生物学现象复杂多变，基因表达调控复杂，进行单一组学研究时结论往往不够全面，因此单一组学研究存在瓶颈。多组学技术（Multi-Omics）结合两种或两种以上组学研究方法，如基因组、转录组、蛋白组或代谢组，对生物样本进行系统研究。
多组学整合分析是指对来自基因组、转录组、蛋白组、代谢组和脂质组等不同生物分子层次的批量数据进行归一化处理、比较分析和相关性分析等统计学分析，建立不同层次分子间的数据关系。同时结合GO 功能分析、代谢通路富集、分子互作等生物功能分析，系统全面地解析生物分子功能和调控机制。不同分子层次的组学数据进行整合分析一方面可以相互验证，另一方面也有助于相互补充，最终实现对生物变化大趋势与方向的综合了解，提出分子生物学变化机制模型，并筛选出重点代谢通路或者蛋白、基因、代谢、脂质产物进行后续深入实验分析与应用。
<center>![](./多组学关联示意图.png)</center>
<center>图1.1 多组学关联分析示意图</center>
 



## 1.2.  代谢组与转录组关联分析概述

随着实验技术的进步，高通量组学方法的应用产生了大量的组学数据。以往针对各个组学基本都是进行独立的分析来研究该组学数据与生物学过程的关系。虽然，通过单一组学数据的分析，已经对部分物种的遗传信息和代谢通路进行了阐释。但是，仅通过单一组学数据很难对复杂的生物学过程和生物网络调控进行解释。整合多组学数据进行分析可以弥补单一组学数据分析时数据缺失、噪音等因素带来的数据问题。而且多组学数据资源之间可以进行相互验证，减少单一组学分析带来的假阳性。更重要的是多组学数据联合分析更有利于对生物学模型进行表型与生物学过程调控机制的研究。

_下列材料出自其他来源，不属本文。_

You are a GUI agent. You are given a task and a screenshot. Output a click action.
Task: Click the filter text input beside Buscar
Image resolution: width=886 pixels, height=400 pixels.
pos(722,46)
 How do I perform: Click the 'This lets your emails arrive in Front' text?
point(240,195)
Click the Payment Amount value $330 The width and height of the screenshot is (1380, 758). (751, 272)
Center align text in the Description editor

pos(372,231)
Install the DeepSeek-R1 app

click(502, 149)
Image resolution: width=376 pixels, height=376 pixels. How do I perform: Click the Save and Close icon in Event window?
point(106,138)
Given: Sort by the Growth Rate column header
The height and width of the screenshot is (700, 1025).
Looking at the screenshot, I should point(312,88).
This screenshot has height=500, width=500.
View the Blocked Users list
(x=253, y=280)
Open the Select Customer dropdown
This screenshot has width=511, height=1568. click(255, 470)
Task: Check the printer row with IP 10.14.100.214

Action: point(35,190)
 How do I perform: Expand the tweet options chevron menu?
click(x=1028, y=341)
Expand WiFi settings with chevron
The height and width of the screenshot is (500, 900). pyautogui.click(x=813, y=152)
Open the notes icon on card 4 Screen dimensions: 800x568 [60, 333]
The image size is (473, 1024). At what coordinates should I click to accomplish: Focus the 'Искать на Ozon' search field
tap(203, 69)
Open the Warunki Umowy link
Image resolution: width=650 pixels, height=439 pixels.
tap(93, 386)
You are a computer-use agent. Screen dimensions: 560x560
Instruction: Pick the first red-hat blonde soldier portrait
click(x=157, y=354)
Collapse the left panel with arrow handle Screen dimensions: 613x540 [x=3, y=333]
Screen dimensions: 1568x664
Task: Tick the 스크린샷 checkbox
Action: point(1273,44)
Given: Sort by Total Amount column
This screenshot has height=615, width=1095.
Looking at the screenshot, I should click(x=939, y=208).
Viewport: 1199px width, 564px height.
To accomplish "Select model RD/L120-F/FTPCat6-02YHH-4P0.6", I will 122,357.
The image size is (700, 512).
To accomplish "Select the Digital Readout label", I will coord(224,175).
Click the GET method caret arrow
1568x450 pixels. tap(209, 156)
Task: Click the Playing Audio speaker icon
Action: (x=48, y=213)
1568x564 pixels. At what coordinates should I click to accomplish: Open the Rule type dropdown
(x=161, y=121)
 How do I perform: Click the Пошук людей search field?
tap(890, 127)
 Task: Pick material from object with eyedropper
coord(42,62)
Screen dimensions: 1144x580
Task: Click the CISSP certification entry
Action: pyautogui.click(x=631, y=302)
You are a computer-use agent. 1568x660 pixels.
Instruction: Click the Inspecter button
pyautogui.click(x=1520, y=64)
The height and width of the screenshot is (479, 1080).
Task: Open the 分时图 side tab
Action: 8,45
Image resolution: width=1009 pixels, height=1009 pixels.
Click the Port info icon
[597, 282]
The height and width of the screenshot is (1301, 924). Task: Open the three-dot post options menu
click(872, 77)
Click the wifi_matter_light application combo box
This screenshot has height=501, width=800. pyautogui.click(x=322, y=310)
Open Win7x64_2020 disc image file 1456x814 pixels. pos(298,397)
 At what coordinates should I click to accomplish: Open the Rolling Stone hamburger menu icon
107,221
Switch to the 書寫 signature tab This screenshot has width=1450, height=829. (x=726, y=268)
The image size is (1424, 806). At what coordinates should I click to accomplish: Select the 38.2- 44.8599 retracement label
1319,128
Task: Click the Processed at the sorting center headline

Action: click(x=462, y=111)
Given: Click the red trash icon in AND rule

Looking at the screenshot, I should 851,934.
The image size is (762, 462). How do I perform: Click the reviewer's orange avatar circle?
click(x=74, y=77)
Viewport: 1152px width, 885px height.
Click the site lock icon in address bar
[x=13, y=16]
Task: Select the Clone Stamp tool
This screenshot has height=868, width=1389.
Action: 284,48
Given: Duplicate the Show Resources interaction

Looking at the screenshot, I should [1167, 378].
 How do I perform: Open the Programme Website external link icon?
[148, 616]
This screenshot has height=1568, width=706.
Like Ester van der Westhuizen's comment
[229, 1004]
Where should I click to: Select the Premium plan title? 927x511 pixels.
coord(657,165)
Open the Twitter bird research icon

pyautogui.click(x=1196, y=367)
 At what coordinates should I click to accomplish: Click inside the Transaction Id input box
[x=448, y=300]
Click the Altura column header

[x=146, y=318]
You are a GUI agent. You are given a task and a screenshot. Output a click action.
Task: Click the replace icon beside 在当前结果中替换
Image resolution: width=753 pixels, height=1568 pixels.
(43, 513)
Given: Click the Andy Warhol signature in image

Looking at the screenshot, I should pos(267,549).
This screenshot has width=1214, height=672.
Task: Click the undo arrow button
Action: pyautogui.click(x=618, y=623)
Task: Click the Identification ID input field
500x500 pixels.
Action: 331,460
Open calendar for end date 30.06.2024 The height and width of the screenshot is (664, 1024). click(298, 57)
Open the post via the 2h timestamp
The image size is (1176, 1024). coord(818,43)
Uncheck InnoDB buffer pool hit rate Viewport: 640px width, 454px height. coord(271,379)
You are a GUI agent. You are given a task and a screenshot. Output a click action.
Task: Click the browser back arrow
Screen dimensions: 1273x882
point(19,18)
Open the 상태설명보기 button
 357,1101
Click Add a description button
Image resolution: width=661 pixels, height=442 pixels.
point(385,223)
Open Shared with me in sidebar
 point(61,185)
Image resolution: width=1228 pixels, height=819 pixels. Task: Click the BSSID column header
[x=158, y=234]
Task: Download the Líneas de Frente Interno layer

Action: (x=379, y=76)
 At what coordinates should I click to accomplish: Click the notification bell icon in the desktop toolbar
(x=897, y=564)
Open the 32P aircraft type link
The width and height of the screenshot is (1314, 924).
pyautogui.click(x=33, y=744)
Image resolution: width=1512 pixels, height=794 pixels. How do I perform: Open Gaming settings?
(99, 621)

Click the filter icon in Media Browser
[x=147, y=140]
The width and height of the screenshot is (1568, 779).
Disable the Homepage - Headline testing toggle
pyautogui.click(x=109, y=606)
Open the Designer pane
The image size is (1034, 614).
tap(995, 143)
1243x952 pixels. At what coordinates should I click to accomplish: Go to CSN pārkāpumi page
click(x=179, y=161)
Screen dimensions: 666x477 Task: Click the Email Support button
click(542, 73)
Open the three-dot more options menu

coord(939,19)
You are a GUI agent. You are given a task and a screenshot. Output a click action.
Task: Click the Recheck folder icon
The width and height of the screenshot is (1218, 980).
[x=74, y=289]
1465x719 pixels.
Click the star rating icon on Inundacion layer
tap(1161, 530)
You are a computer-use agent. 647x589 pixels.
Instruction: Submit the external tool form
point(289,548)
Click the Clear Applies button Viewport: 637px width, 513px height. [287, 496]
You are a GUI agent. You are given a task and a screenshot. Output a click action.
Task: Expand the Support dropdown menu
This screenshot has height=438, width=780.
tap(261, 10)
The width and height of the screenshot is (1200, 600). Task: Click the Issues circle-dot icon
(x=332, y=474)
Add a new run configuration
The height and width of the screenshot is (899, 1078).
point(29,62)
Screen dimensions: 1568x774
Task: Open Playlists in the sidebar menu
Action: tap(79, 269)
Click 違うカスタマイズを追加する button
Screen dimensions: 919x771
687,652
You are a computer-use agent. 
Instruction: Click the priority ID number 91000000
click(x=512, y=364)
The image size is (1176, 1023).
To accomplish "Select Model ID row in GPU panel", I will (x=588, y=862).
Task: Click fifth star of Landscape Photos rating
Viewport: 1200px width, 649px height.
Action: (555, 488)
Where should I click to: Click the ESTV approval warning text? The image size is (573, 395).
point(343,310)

转录和代谢组学整合分析，是指对来自转录组和代谢组等不同生物分子层次的批量数据进行归一化处理及统计学分析，建立不同层次分子间数据关系；同时结合功能分析、代谢通路富集、分子互作等生物功能分析，系统全面地解析生物分子功能和调控机制，最终实现对生物变化大趋势与方向的综合了解，进而提出分子生物学变化机制模型，并筛选出重点代谢通路或者基因、代谢产物进行后续深入实验分析与应用。

目前关于转录学和代谢组学整合分析的思路非常多，最常见的就是基于同一条 KEGG 通路的数据整合。通过对不同组别间的转录组比较分析，我们可以找到参与某条重要的代谢通路的差异表达的基因，同时，在代谢组学分析结果中，我们需要重点关注该通路中代谢物的变化关系，进一步探讨基因的变化所引起的代谢物的改变。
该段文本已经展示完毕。